For the many women in education research careers, mentors and sponsors represent some of the most important supports for guiding their careers. I am a mid-career education researcher who is incredibly grateful for the senior women who saw potential in me as a young researcher and for the peer mentors who have walked alongside me across many ups and downs of conducting education research. Their influence leads me to believe mentorship is critical to the success of females in academia. For example, my senior mentors have done the most generous things that range from opening up their troves of data for me to publish my earliest papers, funding portions of my salary, nominating me for awards, and spending face-to-face time listening to my questions, concerns, and giving advice and encouragement. Senior mentors advocate for you, push you to think about the rigor of your research, and tend to be fantastic when it comes to polishing your scholarly writing.
Although traditional mentoring from more senior academics is not a new idea, there is increased awareness of the value of peer mentors (Darwin & Palmer, 2009). My peer mentors, meaning individuals at similar levels in their career (such as my colleagues in POWER), are essential for me as well. Peer mentors are unique in that they can keep you accountable for what really matters, provide emotional support, and give you substantive feedback on your scholarship in what can feel like a more safe space. Imagine that you have a new grant or paper idea that you know is still in that inevitable “half baked” state; a peer mentor might be a great person to help you think aloud about what you’re trying to accomplish to allow you to refine your early drafted ideas before you seek input from more senior mentors or a broader intellectual community. Another benefit of your peer mentors is that they can be collaborators for the duration of your career, potentially leading to a series of scholarly endeavors that cultivate an even more rich, supportive relationship.
Formal and informal mentoring can provide important supports for navigating careers in education research. The bar for promotion and tenure is ever rising, as are expectations for conducting increasingly rigorous and transparent research. All academic faculty face these demands, but they can be particularly challenging for women. If you are a woman conducting education research, mentors at your institution can be key to career advancement because they can help you navigate the promotion and tenure system within your university. For example, you can meet with your mentor to set goals and expectations around what is required for promotion/tenure. Mentors can also make the often opaque written requirements for promotion more clear by explaining informal rules of thumb for what it takes to move to the next level. They can help you balance work life challenges while staying on track toward your career goals.

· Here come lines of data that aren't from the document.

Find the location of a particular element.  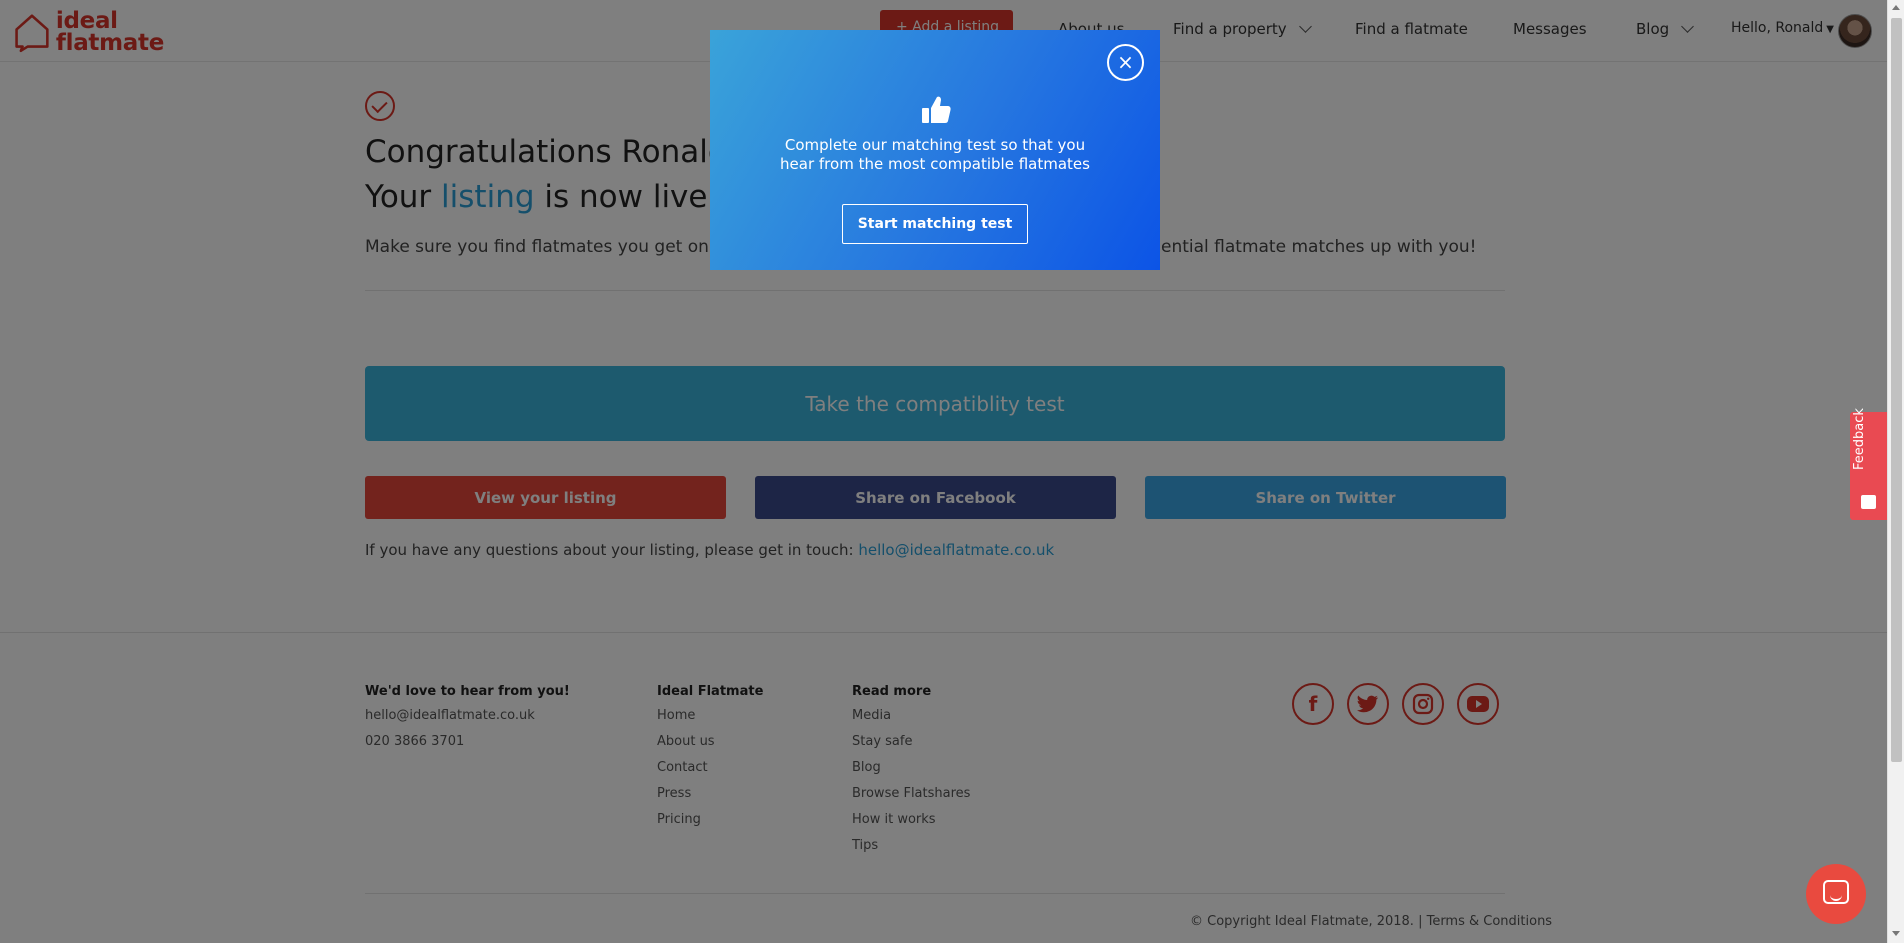

scrollbar-thumb is located at coordinates (1896, 390).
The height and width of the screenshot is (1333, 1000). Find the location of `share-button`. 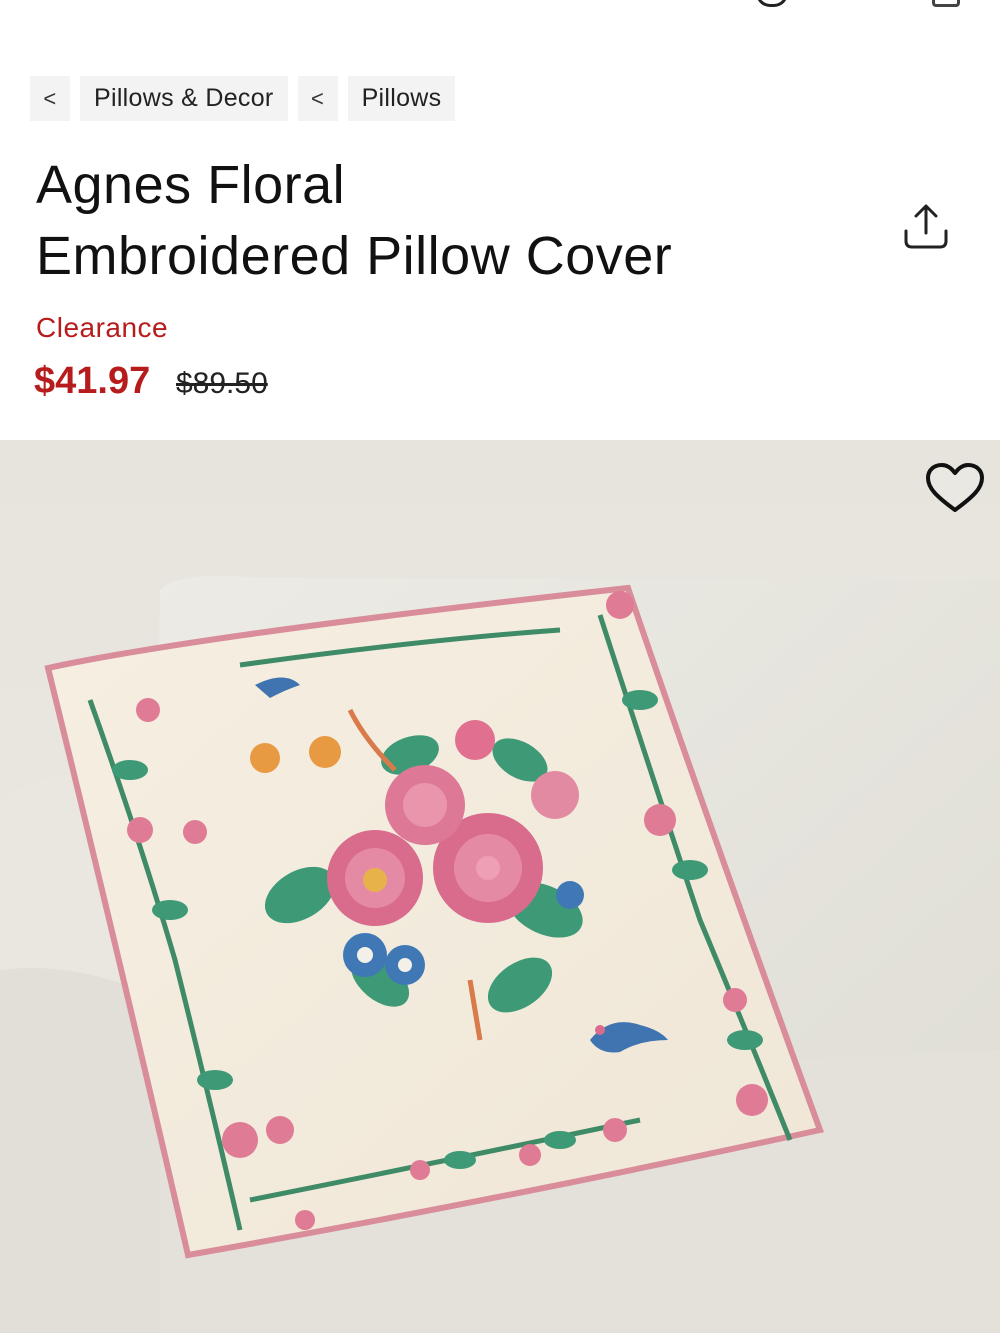

share-button is located at coordinates (926, 229).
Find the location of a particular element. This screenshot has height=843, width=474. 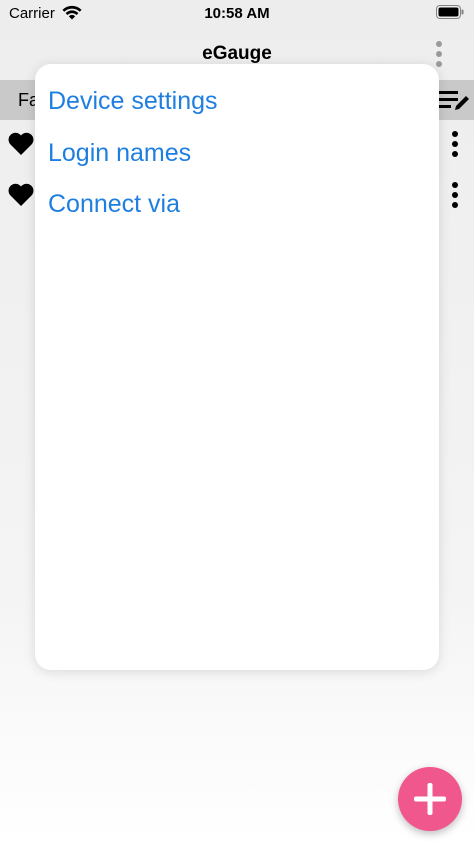

page-title: eGauge is located at coordinates (237, 54).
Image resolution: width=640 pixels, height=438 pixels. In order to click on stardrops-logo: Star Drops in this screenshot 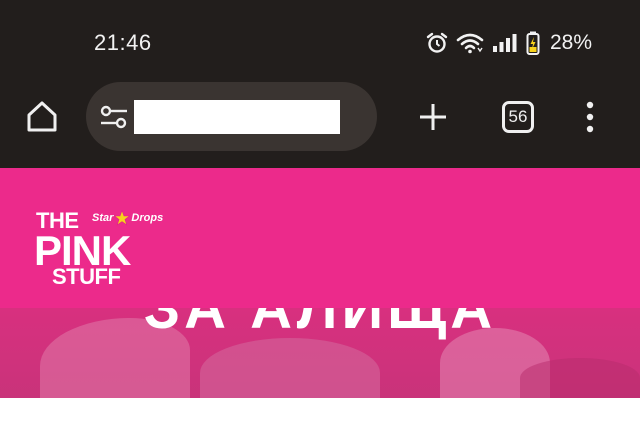, I will do `click(128, 218)`.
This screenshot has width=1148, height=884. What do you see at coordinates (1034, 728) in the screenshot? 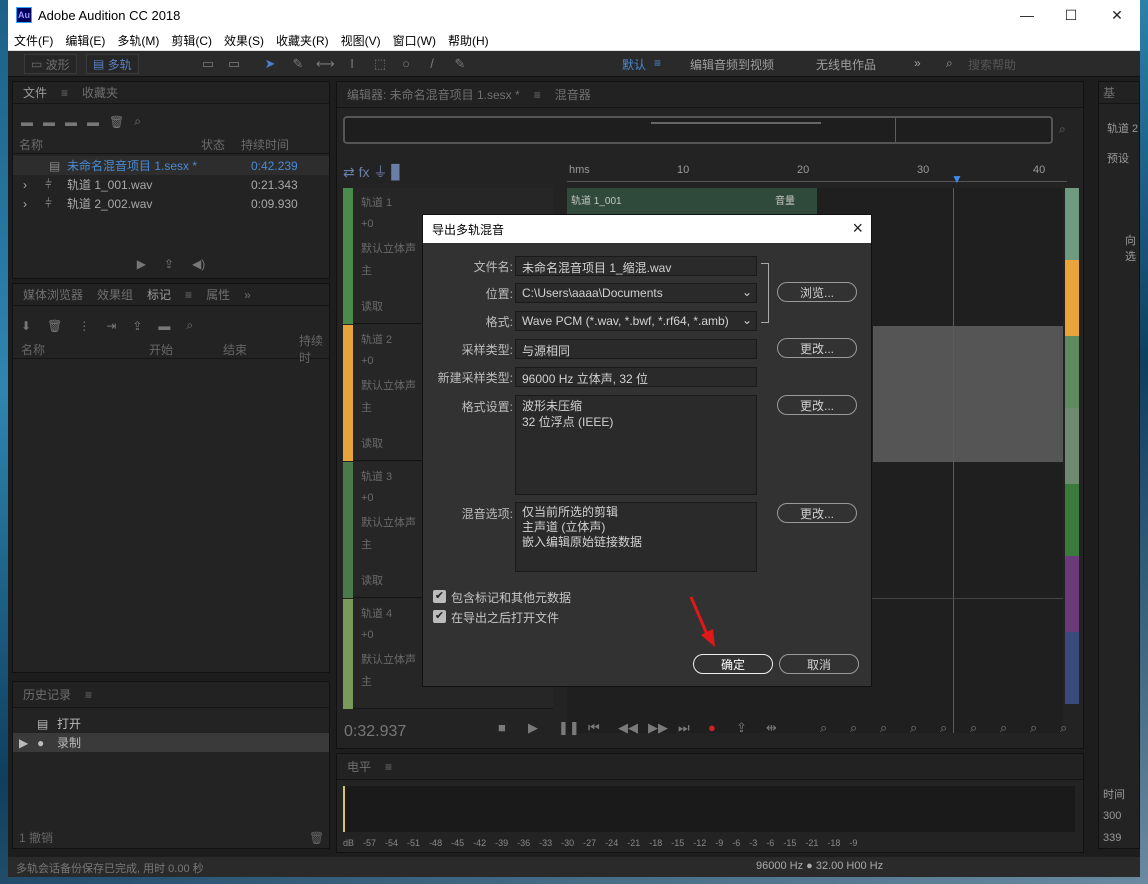
I see `zoom-tracks-icon: ⌕` at bounding box center [1034, 728].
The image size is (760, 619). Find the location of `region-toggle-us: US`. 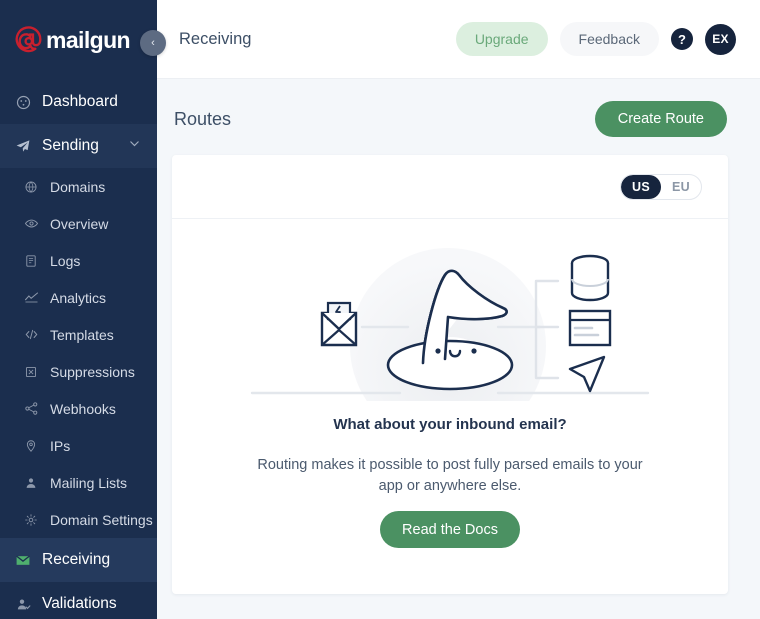

region-toggle-us: US is located at coordinates (641, 186).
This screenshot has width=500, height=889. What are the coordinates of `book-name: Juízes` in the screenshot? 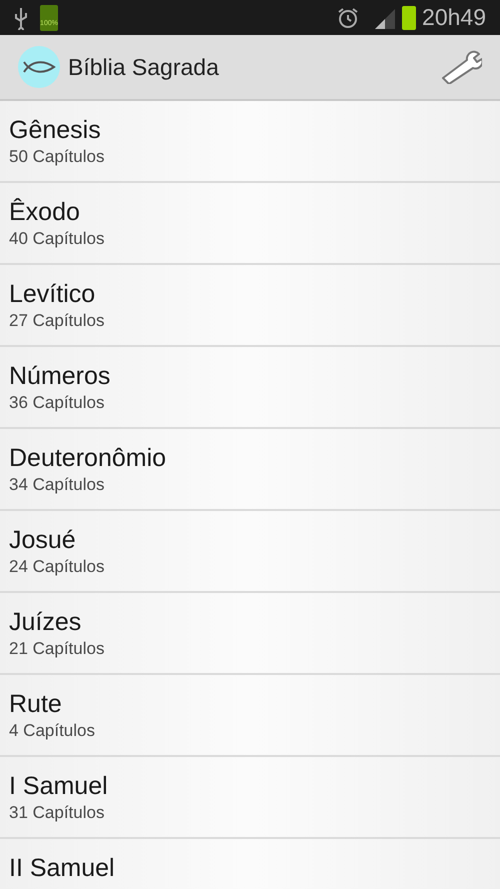 It's located at (46, 622).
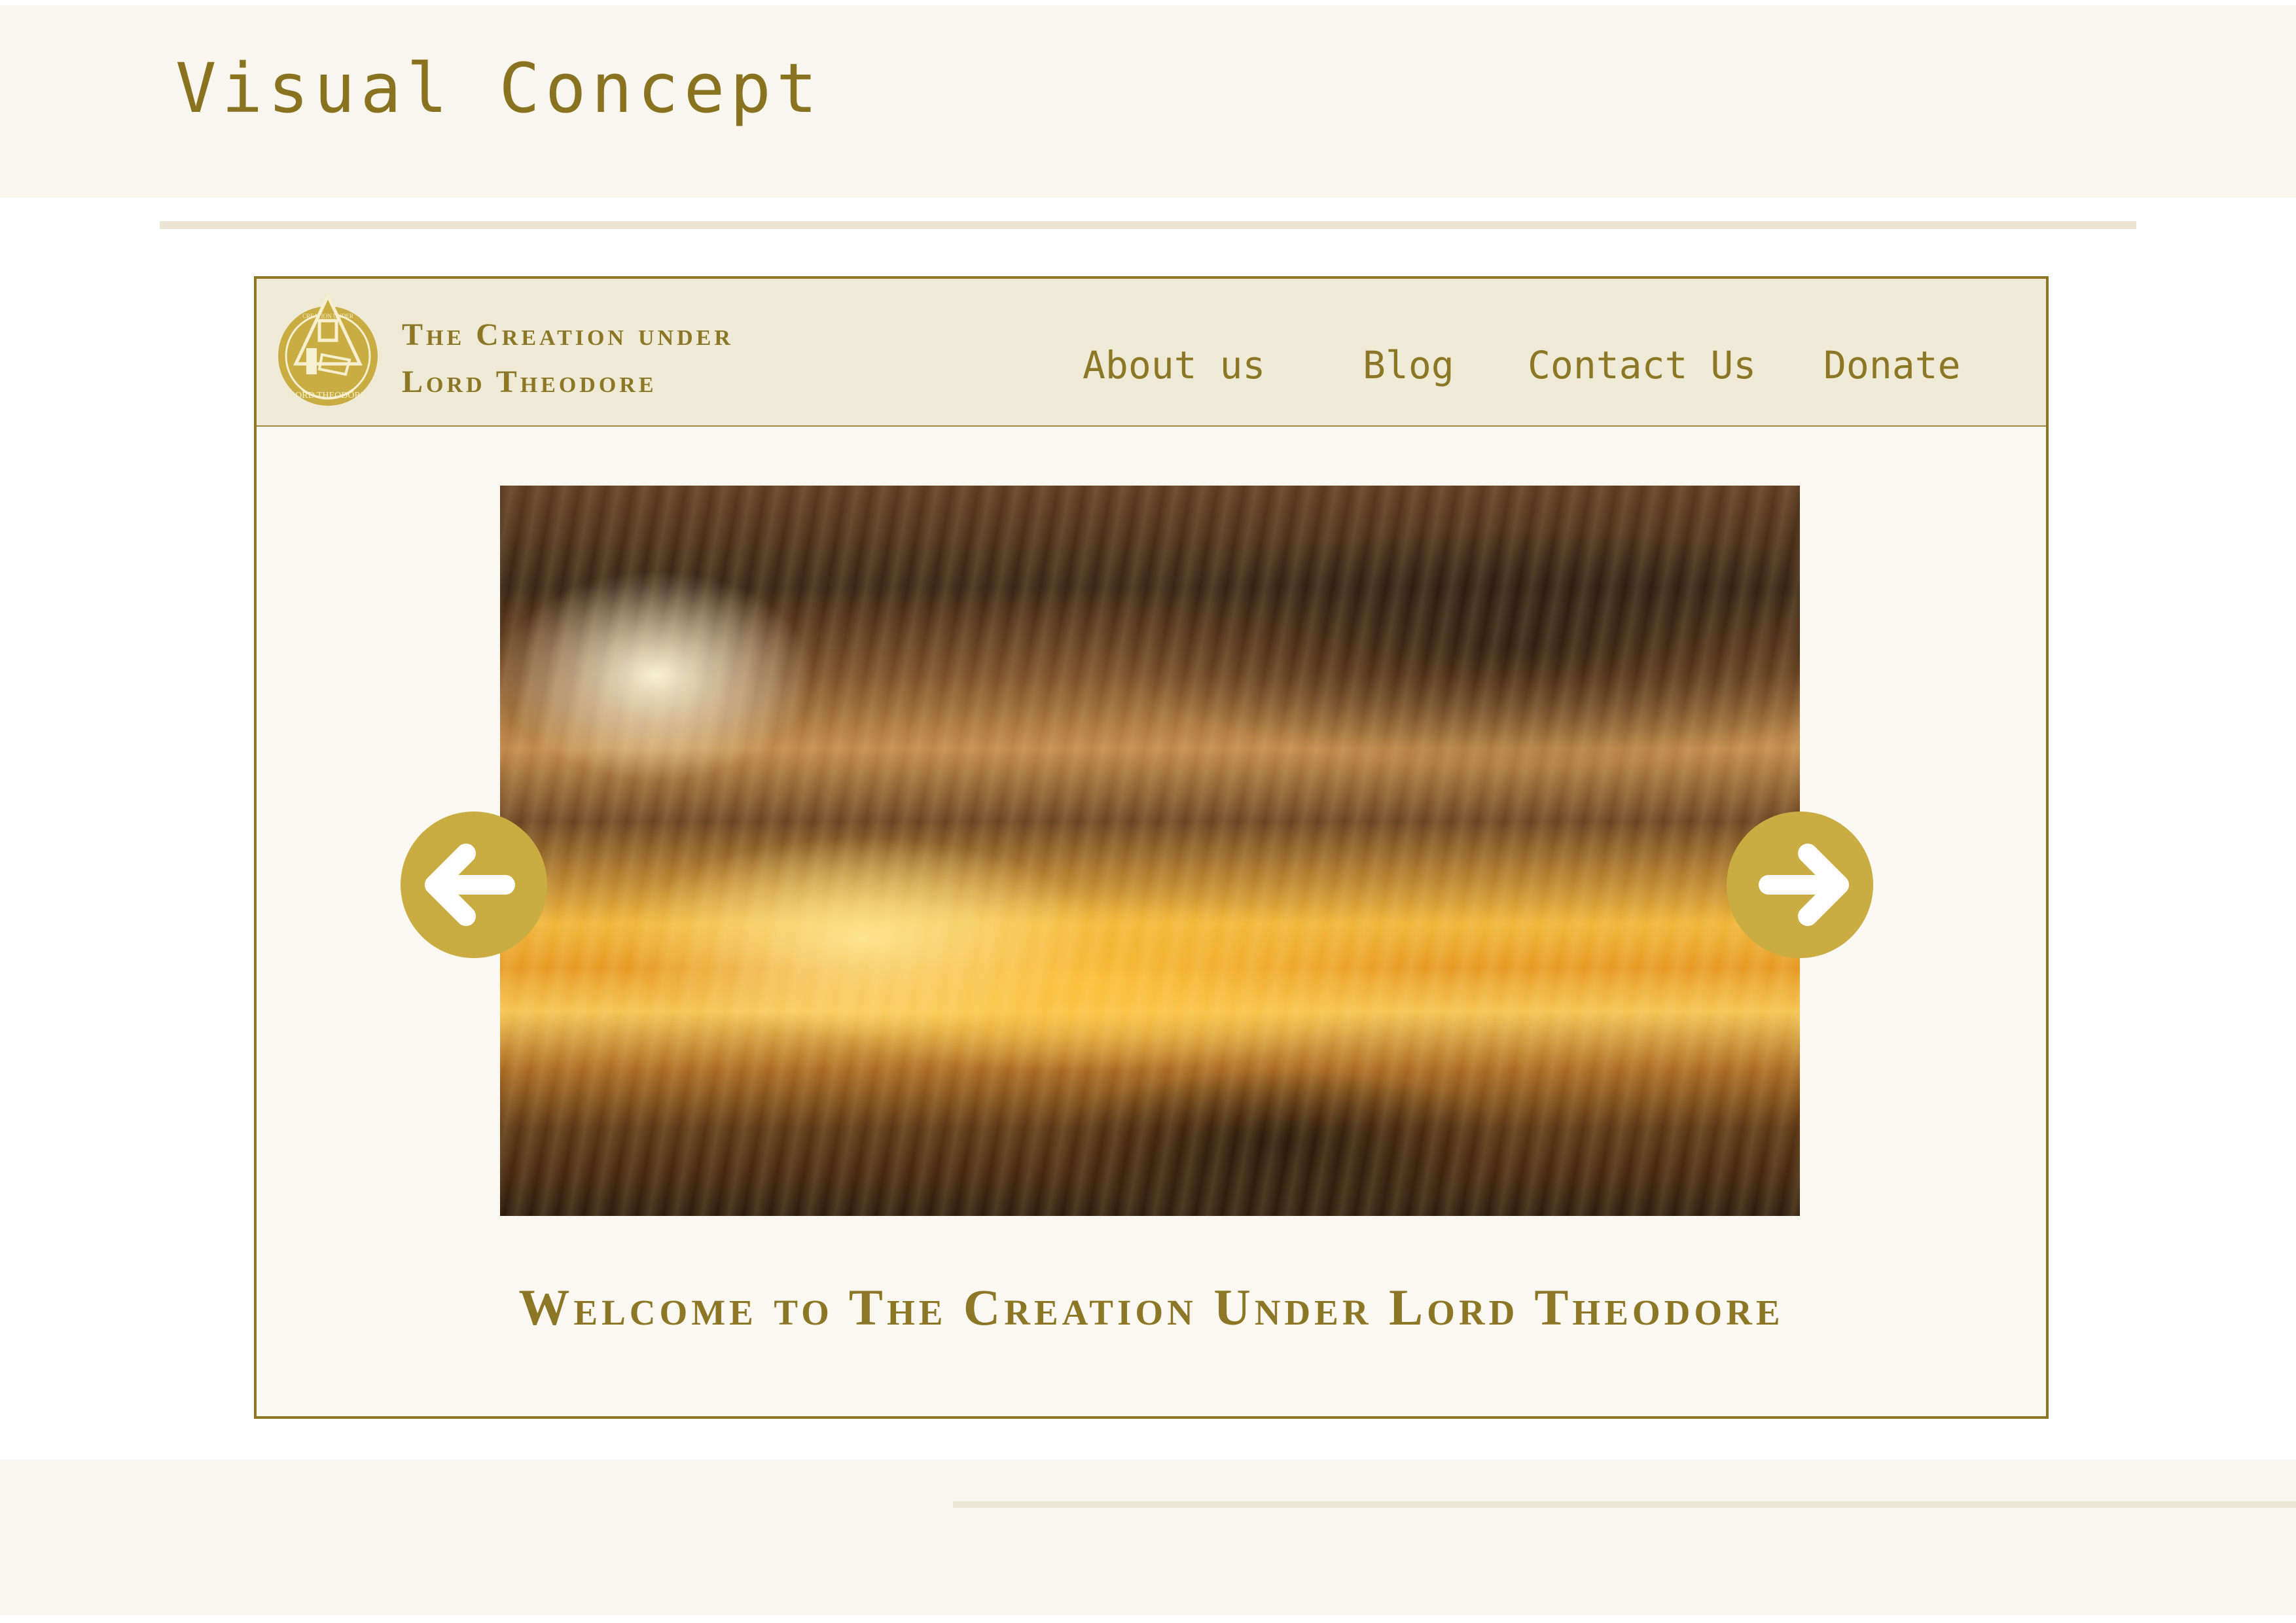 This screenshot has height=1623, width=2296. Describe the element at coordinates (499, 88) in the screenshot. I see `page-title: Visual Concept` at that location.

Yet the success of mentoring relationships often depends on the extent to which the mentees apply the principle of “managing up” (Zerzan et al., 2009). This is a term that comes from the corporate world and referees to the concept of the mentee carrying the burden of organizing and directing the relationship with their mentor in ways such as planning and setting an agenda for meetings with their mentor or communicating needs and requesting feedback from the mentor. Part of cultivating a strong relationship with all levels of mentors is understanding the objectives of the relationship and following through on your assigned tasks.
Thus far, I have described my female mentors, yet it is clear that some of my most important daily mentors within my institution are men. Just this week, I met with a male mentor who clearly assessed an uncomfortable situation in a project I am leading and helped me understand what would be a more helpful direction to take the group. As I write this post amidst the #MeToo movement that is making great strides to reduce sexual harassment, an unintended consequence may be that men are uncomfortable to work alone with women. That would be a step in the wrong direction for mentoring. Advocacy groups are calling for more men to step up and mentor women. Indeed, this is a critical juncture for men to mentor women and for women to seek mentorship from men. I’m grateful for not only the safe workplace I work in, but that there are men there who are comfortable supporting me and giving me advice.
I am sure many readers have powerful mentoring stories of their own. The POWER group seeks to support formal and informal mentoring because it is key to successful, productive education research and can be gratifying for both the mentor and mentee. Do you have a mentor? Do you have senior and peer mentors? Are you avoiding mentoring? What are the reasons you’re not seeking out opportunities to mentor or be mentored? If you’re not in a mentoring relationship, get started today. If you’re a senior researcher, consider finding a women in education research to mentor. If you more junior or mid career, you should not only seek out senior mentors but also develop relationships with your peers and look for relationships where peer mentoring may be beneficial.
Darwin, A., & Palmer, E. (2009). Mentoring circles in higher education. Higher Education Research & Development, 28(2), 125-136.
Zerzan, J. T., Hess, R., Schur, E., Phillips, R. S., & Rigotti, N. (2009). Making the most of mentors: a guide for mentees. Academic Medicine, 84(1), 140-144.